|Doesn't this look like the set-up of a bad joke?|
I have never been a fan of CBS' Two and Half Men. It's a comedy show predicated on canned laughter, stereotyped performances, and cliched, inneundo-heavy banter between its stars.
It's also the most popular sitcom in America (Modern Family is not a sitcom), averaging about 13.5 million viewers a week.
In Todd Phillip's follow-up to The Hangover, Due Date, Ethan Tremblay (Zach Galifinakis) is a wide-eyed, pot-smoking, dense clod who runs a Two and a Half Men website called www.itsrainingtwoandahalfmen.com. It's this TV show that gives him inspiration to go to Hollywood and try to get his big break in the movie industry. While Ethan's character is, for the most part, compelling and original, unfortunately the material Phillip's and his three other writers provided him is about as unique as a plot of Ethan's favorite show.
The film stars Robert Downey, Jr. as Peter Highman (thanks to Meet the Parents, comedy filmmakers are now trying to find the punniest names possible -- what's next: Johnny Cocksucker?). Peter is on his way home to L.A. because his wife is scheduled to have a C-section later in the week and he can't miss the birth of his first child. Unfortunately for Peter, at the airport he encounters Ethan, to whom danger, destruction, and all its brethren are attracted. Due to Ethan's use of the words "bomb" and "terrorist," they are both kicked off their flight and placed on a no-fly list. This, of course, means, they are now stuck together on a road trip from Georgia to California for the next few days.
Cue mapcap scenes involving waffle houses, car wrecks, uncomfortable questions, pot smoking and masturbating dogs.
Downey, Jr. and Galifinakis do everything they possibly can, getting the most "mileage" out of the weak material, and almost making it work.

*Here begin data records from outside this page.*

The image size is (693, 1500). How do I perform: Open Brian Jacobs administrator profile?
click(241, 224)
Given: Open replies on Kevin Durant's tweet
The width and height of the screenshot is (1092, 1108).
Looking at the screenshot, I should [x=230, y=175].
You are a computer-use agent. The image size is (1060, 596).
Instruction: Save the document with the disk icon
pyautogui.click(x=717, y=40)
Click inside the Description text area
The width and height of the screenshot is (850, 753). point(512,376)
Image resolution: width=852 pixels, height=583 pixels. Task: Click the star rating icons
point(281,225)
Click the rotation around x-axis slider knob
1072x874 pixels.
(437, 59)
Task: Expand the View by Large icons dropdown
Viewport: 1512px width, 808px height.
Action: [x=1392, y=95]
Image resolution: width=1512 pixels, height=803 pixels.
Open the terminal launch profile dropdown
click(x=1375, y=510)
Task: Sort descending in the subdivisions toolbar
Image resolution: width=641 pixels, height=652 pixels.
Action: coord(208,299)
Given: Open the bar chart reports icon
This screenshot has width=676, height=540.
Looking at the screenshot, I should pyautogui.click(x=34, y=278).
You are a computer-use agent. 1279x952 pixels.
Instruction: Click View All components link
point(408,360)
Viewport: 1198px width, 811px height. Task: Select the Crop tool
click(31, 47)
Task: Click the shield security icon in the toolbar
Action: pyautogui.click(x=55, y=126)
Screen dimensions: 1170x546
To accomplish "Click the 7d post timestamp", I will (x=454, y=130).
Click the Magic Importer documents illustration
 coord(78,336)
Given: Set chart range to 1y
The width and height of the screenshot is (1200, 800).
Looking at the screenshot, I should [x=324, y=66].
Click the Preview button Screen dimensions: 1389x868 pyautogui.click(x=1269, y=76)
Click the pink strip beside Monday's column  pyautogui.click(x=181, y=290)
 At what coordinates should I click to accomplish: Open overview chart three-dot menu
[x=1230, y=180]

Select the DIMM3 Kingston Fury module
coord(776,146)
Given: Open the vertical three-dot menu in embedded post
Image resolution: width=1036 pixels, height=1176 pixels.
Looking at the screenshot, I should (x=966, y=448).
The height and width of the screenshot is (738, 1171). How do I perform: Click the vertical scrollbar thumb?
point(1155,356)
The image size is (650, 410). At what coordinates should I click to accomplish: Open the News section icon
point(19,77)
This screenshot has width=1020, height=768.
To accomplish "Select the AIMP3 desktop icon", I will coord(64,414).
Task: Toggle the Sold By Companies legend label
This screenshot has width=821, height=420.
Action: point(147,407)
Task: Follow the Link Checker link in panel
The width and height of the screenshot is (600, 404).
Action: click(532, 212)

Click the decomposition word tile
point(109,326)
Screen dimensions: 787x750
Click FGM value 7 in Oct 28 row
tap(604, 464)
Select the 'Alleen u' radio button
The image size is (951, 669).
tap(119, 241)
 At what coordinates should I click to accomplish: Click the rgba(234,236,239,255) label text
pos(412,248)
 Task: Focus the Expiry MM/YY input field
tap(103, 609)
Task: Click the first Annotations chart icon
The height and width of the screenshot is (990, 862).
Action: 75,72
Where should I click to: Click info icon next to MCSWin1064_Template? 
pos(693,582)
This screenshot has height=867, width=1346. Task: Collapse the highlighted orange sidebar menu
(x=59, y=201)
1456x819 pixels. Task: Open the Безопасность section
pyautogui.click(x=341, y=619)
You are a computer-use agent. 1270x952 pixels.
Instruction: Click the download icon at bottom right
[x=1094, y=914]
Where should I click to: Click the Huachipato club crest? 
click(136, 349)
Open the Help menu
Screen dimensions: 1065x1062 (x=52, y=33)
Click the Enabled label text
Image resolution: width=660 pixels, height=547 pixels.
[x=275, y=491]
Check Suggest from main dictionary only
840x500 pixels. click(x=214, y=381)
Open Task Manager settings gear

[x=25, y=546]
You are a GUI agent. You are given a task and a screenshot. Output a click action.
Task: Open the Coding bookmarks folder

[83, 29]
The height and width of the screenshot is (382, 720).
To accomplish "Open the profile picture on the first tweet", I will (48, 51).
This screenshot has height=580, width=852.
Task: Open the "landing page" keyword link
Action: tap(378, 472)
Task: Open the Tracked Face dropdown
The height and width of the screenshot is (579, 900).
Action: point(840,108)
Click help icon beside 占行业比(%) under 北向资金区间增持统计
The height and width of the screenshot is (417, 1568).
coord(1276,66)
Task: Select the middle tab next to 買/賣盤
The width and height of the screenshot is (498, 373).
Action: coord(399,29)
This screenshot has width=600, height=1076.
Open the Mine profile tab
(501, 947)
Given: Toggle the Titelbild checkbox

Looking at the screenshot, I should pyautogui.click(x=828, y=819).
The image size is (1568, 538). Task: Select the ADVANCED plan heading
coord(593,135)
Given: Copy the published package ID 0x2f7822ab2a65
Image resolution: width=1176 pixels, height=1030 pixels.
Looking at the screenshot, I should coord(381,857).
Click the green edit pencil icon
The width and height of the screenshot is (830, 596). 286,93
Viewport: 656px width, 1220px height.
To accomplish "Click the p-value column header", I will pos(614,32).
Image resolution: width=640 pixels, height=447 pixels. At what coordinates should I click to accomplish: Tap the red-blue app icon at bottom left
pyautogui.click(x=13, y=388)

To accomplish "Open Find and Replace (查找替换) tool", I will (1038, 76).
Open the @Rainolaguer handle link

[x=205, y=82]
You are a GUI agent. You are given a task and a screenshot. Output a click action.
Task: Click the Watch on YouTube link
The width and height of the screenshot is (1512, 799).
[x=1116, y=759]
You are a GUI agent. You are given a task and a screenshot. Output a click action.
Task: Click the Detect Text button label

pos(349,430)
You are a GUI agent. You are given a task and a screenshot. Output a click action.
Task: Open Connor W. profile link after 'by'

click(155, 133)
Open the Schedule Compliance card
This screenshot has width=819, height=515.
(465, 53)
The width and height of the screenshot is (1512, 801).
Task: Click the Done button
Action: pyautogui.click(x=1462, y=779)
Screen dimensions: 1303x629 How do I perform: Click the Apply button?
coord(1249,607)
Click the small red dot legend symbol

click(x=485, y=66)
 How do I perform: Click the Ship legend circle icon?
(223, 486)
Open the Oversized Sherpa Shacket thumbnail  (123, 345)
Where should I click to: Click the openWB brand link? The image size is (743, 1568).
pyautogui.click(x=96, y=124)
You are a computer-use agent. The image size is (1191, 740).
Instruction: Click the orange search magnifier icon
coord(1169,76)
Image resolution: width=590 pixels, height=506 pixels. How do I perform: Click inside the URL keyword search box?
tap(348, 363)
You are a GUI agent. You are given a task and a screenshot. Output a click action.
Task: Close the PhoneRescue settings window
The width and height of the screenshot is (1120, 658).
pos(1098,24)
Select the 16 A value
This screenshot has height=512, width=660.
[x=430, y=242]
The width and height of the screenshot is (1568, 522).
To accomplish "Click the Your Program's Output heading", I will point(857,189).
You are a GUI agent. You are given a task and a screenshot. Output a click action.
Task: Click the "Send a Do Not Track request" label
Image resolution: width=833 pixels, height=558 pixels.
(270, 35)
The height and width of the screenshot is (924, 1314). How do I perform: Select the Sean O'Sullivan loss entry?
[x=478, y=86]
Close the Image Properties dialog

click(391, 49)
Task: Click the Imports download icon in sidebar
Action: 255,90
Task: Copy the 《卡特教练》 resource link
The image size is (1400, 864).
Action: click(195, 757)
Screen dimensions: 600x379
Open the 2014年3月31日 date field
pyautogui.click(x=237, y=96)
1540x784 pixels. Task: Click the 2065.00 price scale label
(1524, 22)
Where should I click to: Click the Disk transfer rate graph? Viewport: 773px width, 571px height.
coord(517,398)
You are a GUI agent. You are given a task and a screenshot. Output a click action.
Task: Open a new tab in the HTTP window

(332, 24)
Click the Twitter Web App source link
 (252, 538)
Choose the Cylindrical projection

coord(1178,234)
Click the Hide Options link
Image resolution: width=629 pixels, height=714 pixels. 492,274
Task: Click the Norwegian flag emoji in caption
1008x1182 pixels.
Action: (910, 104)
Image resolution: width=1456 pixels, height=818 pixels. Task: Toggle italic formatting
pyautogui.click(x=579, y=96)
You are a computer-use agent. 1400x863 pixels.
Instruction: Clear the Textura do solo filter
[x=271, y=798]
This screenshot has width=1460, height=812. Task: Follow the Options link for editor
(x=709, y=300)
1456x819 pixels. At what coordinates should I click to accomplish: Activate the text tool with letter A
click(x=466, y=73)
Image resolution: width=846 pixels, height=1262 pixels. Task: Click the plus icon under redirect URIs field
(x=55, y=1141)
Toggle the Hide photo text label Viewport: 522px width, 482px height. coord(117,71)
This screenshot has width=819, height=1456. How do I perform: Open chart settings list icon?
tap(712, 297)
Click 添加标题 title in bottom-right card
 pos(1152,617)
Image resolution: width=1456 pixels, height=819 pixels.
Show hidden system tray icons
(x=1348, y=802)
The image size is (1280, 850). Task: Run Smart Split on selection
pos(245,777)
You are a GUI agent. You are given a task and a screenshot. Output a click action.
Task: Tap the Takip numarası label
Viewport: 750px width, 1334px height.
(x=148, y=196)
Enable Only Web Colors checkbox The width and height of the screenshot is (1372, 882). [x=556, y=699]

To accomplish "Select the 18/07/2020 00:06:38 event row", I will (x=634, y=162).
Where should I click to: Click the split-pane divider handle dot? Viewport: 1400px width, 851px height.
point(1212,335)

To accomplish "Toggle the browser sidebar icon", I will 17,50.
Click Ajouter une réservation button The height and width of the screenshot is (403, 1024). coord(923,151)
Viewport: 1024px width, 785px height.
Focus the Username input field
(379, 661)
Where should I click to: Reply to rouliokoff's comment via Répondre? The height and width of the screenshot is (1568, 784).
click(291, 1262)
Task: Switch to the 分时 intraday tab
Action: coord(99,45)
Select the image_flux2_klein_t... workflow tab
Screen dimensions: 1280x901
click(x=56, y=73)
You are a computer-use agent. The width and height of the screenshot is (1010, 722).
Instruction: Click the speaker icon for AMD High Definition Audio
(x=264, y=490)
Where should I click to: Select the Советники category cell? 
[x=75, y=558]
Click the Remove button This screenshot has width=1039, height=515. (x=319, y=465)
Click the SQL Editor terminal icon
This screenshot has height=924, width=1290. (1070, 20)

If it weren't for the heavy-handed bromance scenes near the end of the movie, the comedy may have had the darker tone it could have used to separate itself from better road trip comedies like Planes, Trains and Automobiles.
I get the joke that Ethan's love of Two and Half Men is supposed to show how clueless he is, but when the film's writing is about as stale as that sitcom's, it's hard not to miss the irony.